Quand on parle de gastronomie et de convivialité, on se rend compte qu’on est encore dans une vision très classique vin rouge = viande et vin blanc = poisson.
Finalement, même si on n’est pas végétarien ou végétalien, notre alimentation ne se limite pas qu'à ça non plus. On peut essayer de diversifier ses repas.

SB : Qu’est-ce qui t’as motivée à écrire ce livre ?

CB : Ce qui m’a motivée c’est de faire se rencontrer le monde du vin et le monde végétalien qui en France sont deux univers qui ont du mal à se parler. Même si les végétaliens consomment moins d’alcool que le reste de la population et que le monde du vin est un monde culturellement très carné.
Mon travail est vraiment au point de rencontre entre la culture œnologique française et le développement de nouvelles cuisines avec l’envie de montrer que la cuisine végétale peut-être vraiment conviviale et s’inclure complètement dans la gastronomie française. Et qu’on n’est pas obligé de boire des smoothies quand on est végétalien.
Ça permet aussi d’emmener le vin vers des accords et des saveurs nouvelles, parce qu’en conséquence je lui permets de rencontrer des saveurs moins classiques. Et de se rendre compte qu’il peut se marier avec des saveurs végétales.

SB : Pourquoi se concentrer que sur les vins végans ?

CB : Mon interrogation était plus pourquoi on ajoute autant de choses dans le vin ? Et plus spécifiquement des produits d’origine animale. Le livre parle principalement de vins sans intrants, point barre. Que ce soit d’origine animale ou pas. Ça c’est mon choix, je trouve que derrière ça dit quelque chose du rapport à l’environnement, du rapport aux pratiques culturales qui correspondent plus à mon éthique personnelle. De se dire que c’est quelqu’un qui a fait un vin juste avec son raisin. Et il se trouve que ça fait écho avec la problématique végan.

SB : Est-ce qu’il faut être bio pour être un vin végan ?

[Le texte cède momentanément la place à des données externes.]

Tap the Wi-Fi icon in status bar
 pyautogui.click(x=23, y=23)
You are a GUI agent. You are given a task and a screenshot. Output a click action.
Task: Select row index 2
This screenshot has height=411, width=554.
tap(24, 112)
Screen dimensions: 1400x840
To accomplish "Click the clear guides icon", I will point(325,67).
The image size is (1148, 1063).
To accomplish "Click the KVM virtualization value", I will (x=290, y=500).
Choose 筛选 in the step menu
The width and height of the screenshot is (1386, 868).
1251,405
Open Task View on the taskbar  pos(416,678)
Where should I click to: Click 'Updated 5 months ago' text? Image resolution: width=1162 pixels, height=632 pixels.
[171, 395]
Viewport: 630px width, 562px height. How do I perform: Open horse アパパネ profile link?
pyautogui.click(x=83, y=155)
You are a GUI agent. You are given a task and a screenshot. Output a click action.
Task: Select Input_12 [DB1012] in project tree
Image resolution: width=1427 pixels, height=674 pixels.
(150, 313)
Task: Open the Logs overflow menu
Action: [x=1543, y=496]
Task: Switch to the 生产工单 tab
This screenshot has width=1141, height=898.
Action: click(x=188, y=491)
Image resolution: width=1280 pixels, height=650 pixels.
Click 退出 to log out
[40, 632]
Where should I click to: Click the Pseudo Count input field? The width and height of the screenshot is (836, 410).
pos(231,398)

CB : Non ça marche dans les deux sens, tout ce qui est bio n’est pas végan et tout ce qui est végan n’est pas bio (voir notre article : Le vin vegan : explications). Les labels végan actuels ne sont pas contraignants en termes de pratiques bio, il n’est pas obligatoire d’être certifié bio pour être végan. Même si certains comme le label V, de l’association végétarienne de France encouragent fortement leurs adhérents à aller vers une pratique bio. Et il y a le label EVE VEGAN qui a 4 critères et le dernier critère est d’être labelisé en agriculture biovégétale.

SB : Est-ce qu’un vin en biodynamie peut-être végan ? Comment faire quand on utilise de la corne de bouse ?

CB : Oui on peut être végan et utiliser de la corne de bouse, puisque les critères des labels se font au niveau des intrants dans le vin.

SB : Qu’est-ce qu’un vigneron peut mettre dans son vin qui soit d’origine animale ?

CB : Du blanc d’œuf, de la colle de poisson, de l’albumine, (qui vient du blanc d’œuf), de la gélatine.

SB : Est-ce que la mouvance des vins natures qui tend à ne pas filtrer les vins va dans le sens des vins végan ?

Oui tout à fait les vins natures entrent d’emblée dans tous les critères puisque ce sont des vins sans intrant. Ce sont vraiment des vins pur raisin.

SB : Quelles seraient tes suggestions d’accords mets et vin dans un bar à vin végétalien si on enlevait les assiettes de charcuteries et fromage ?

CB : Déjà on oublie les bâtonnets de carottes et les tomates cerises. Ce qui marche très bien c’est le houmous, les falafels, les tartinades en conserve, goût poivron, tomates. Ensuite taboulé, rouleaux de printemps végé, les samoussas.

Pour plus d’idées de recettes allez voir notre article : nos astuces pour intégrer une cuisine vegan dans votre alimentation.

Si vous êtes végans et que vous voyez un vin nature mais qu’il n’y a pas de logo végan, vous pouvez vous dire que le vin est produit avec une démarche qui va respecter le vivant de manière générale donc ne va pas utiliser de colle d’origine animale.